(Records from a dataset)
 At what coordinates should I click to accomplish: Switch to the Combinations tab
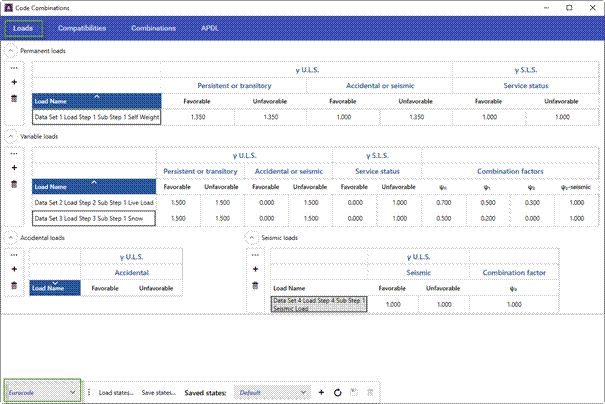154,28
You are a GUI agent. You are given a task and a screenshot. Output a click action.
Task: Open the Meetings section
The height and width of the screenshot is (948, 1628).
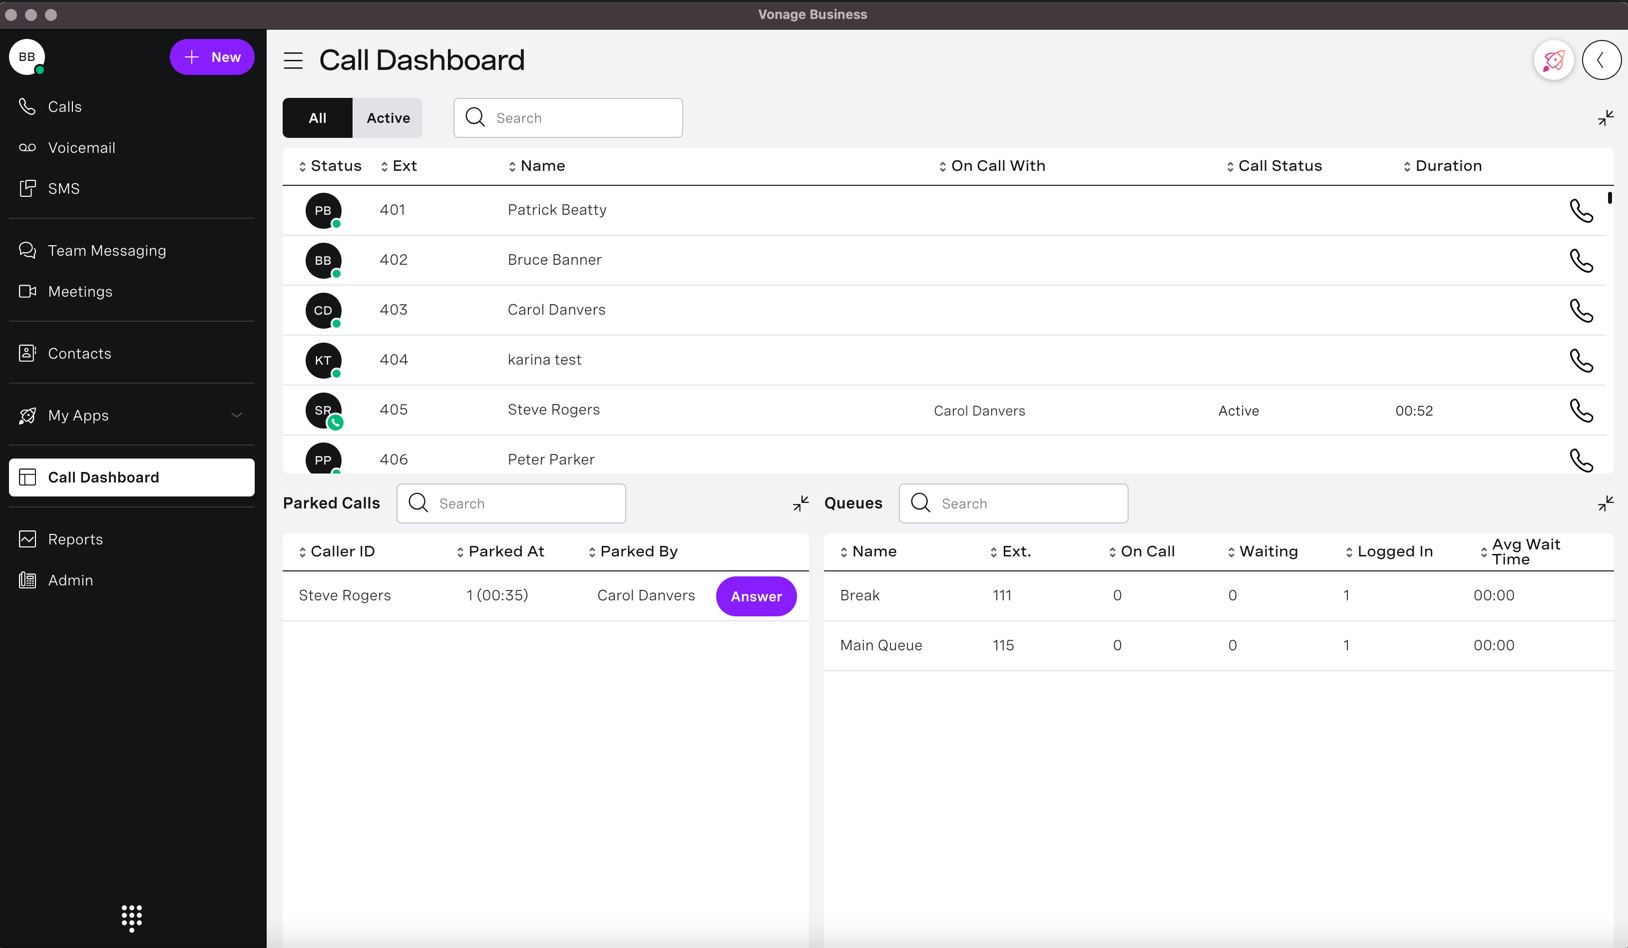[x=80, y=291]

◆ YOUR TASK
Pull out each line of the records above that contains the word "screenshot". Case counts.

◆ FINAL ANSWER
You are a GUI agent. You are given a task and a screenshot. Output a click action.
The height and width of the screenshot is (948, 1628).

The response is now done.